Originally written on 2015 July 23
RE: Nevada Department of Education press release, “First Statewide ACT Administration Sets Baseline for Nevada”
Nearly 30,000 Nevada 11th graders (95% of the Class of 2016) took the ACT exam, which is now a graduation requirement. … Updated preliminary results of the statewide ACT show that 2,955 (10%) of Nevada’s 11th graders met all four of the college and career readiness benchmarks. Nearly 10,500 test takers met the benchmark score in English, 6,911 met the benchmark in math, 6,797 met the reading benchmark, and 4,729 met the benchmark in science. The average composite score for Nevada 11th graders was 17.4. … The results show that the vast majority of our students are not well prepared for education beyond high school. … Nevada is one of 10 states that require all 11th graders to take the ACT. … By giving the ACT in 11th grade, we are providing our students a clear, objective picture of their academic strengths and weaknesses.
Missing from this report are answers to some crucial questions, based on the assumption that the ACT, like the SAT, is still basically a college admission test, like it used to be when my generation had to take it.
What the heck does the title of the press release mean, “sets the baseline”?

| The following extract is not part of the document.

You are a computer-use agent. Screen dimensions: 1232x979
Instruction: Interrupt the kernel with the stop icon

If the next round comes back with only 89% failing, that will be considered “success”? Statistically it would be a 10% improvement from 90% failing…
Exactly what are the “benchmarks”? What constitutes a passing grade?

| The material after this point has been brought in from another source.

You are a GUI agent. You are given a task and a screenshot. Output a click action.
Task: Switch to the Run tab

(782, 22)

Previous reports cite the pitiful fact that high school seniors / college freshmen have a reading proficiency at the seventh grade level. Is that the passing grade for this round of the ACT?
Since this kind of testing replaces the old high school proficiency test, and passing it is now a graduation requirement, do these results mean that 90% of our high school students will NOT graduate?

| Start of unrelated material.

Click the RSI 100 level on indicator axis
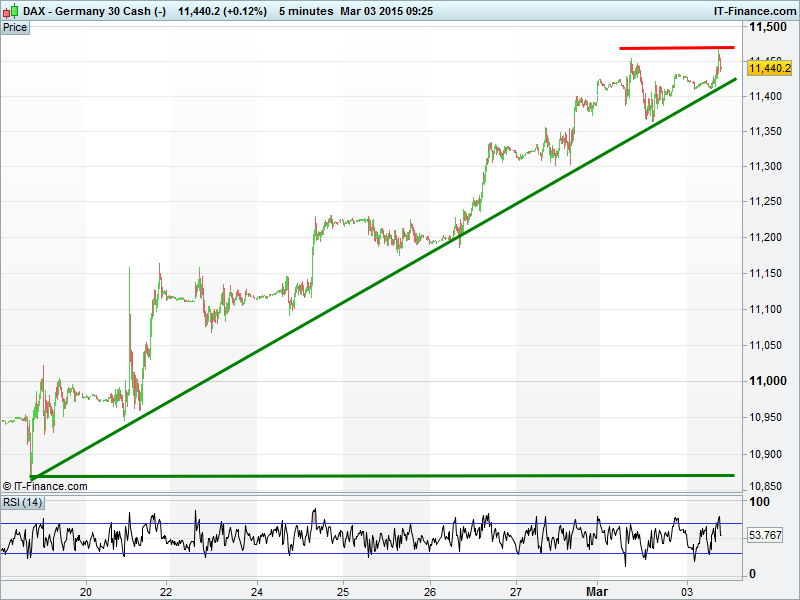This screenshot has width=800, height=600. tap(759, 501)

Who makes that decision, and based on what? Social promotion? Public pressure?
Do all Nevada high school juniors even WANT to go to college?
Is it fair to test for college readiness those students who do NOT want to go to college?
Are ALL Nevada high school students even academically and temperamentally suitable for college-level academic work?
If not, why test them all for college readiness? How does that make any sense?
How do the test results break out if restricted to only those students who DO want to go to college?
Does the test result identify students who don’t want to go to college but would be suitable to do so and should be encouraged to do so?
What is the reason why Nevada high school students do so poorly on a college admission test?
Asked a different way, what is the ethnic and cultural breakdown of the test results? White-hispanic-black, urban-suburban-rural, etc.?
Are our test results pulled down by the large numbers (majority?) of students from cultures that do NOT place a high value on education and academics?
Since our schools are obviously doing such a poor job with high school juniors, what hope do they have to make up the deficiencies IN JUST ONE YEAR (the senior year)?
Is it even fair to the students to use the senior year as a remedial year, instead of CONTINUING their education in the more ADVANCED subjects that used to be taught in the senior year?
How are colleges adjusting to such a dismal report? Are they accepting the job of remedial education that is thrust upon them by the public schools? Is college education, too, being dummied down to accommodate the poorly prepared applicants?
Since our high schools are obviously doing such a poor job, do all students HAVE to go to college (local community college) just to finish getting a halfway decent general education?
If so, isn’t that just a dastardly scheme to make taxpayers, parents and student pay TWICE for the same service? Once for the public schools, once for the tuition in college? Oh, plus a third time for a TAX-supported college…!!!